> [Task objective]
Which lines run from the start of the data below to the line containing "You are a computer-use agent."? Set them down exactly, with none added.

• • • • • • •

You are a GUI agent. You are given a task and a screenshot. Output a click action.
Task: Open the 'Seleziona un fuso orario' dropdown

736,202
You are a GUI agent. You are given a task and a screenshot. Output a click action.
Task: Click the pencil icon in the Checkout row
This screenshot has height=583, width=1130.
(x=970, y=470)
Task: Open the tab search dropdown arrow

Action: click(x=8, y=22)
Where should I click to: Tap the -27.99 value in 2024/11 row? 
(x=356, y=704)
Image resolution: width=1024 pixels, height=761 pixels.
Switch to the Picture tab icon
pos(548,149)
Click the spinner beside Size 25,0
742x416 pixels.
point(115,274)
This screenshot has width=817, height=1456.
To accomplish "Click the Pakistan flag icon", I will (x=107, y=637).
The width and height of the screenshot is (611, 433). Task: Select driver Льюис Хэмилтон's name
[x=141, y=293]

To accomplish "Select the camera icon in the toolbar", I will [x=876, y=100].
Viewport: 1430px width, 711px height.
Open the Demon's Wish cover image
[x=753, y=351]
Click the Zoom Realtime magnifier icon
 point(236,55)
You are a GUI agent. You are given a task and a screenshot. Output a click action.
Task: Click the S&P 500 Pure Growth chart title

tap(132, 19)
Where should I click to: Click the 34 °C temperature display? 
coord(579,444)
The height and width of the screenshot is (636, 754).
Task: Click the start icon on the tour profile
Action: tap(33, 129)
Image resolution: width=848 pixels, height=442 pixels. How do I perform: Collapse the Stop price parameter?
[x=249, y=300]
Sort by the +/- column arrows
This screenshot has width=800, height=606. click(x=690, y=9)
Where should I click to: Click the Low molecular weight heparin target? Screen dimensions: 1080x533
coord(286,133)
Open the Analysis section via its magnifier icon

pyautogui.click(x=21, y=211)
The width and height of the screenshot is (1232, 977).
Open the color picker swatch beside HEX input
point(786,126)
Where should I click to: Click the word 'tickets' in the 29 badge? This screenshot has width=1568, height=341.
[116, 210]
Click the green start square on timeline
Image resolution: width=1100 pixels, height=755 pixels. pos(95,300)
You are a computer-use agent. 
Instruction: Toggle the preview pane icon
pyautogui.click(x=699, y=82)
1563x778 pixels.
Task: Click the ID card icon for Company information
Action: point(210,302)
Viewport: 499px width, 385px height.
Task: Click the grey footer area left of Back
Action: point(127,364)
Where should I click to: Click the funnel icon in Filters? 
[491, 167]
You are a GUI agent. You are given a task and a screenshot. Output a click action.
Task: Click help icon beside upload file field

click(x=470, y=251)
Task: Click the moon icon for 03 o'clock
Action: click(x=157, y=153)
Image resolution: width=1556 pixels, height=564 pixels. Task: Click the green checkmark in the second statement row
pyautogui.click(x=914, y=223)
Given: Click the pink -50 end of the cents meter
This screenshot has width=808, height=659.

• • • • • • •

> [Response]
You are a GUI agent. You are given a task and a screenshot. Output a click action.
Task: Open the 'Seleziona un fuso orario' dropdown

736,202
You are a GUI agent. You are given a task and a screenshot. Output a click action.
Task: Click the pencil icon in the Checkout row
This screenshot has height=583, width=1130.
(x=970, y=470)
Task: Open the tab search dropdown arrow

Action: click(x=8, y=22)
Where should I click to: Tap the -27.99 value in 2024/11 row? 
(x=356, y=704)
Image resolution: width=1024 pixels, height=761 pixels.
Switch to the Picture tab icon
pos(548,149)
Click the spinner beside Size 25,0
742x416 pixels.
point(115,274)
This screenshot has width=817, height=1456.
To accomplish "Click the Pakistan flag icon", I will (x=107, y=637).
The width and height of the screenshot is (611, 433). Task: Select driver Льюис Хэмилтон's name
[x=141, y=293]

To accomplish "Select the camera icon in the toolbar", I will [x=876, y=100].
Viewport: 1430px width, 711px height.
Open the Demon's Wish cover image
[x=753, y=351]
Click the Zoom Realtime magnifier icon
 point(236,55)
You are a GUI agent. You are given a task and a screenshot. Output a click action.
Task: Click the S&P 500 Pure Growth chart title

tap(132, 19)
Where should I click to: Click the 34 °C temperature display? 
coord(579,444)
The height and width of the screenshot is (636, 754).
Task: Click the start icon on the tour profile
Action: tap(33, 129)
Image resolution: width=848 pixels, height=442 pixels. How do I perform: Collapse the Stop price parameter?
[x=249, y=300]
Sort by the +/- column arrows
This screenshot has width=800, height=606. click(x=690, y=9)
Where should I click to: Click the Low molecular weight heparin target? Screen dimensions: 1080x533
coord(286,133)
Open the Analysis section via its magnifier icon

pyautogui.click(x=21, y=211)
The width and height of the screenshot is (1232, 977).
Open the color picker swatch beside HEX input
point(786,126)
Where should I click to: Click the word 'tickets' in the 29 badge? This screenshot has width=1568, height=341.
[116, 210]
Click the green start square on timeline
Image resolution: width=1100 pixels, height=755 pixels. pos(95,300)
You are a computer-use agent. 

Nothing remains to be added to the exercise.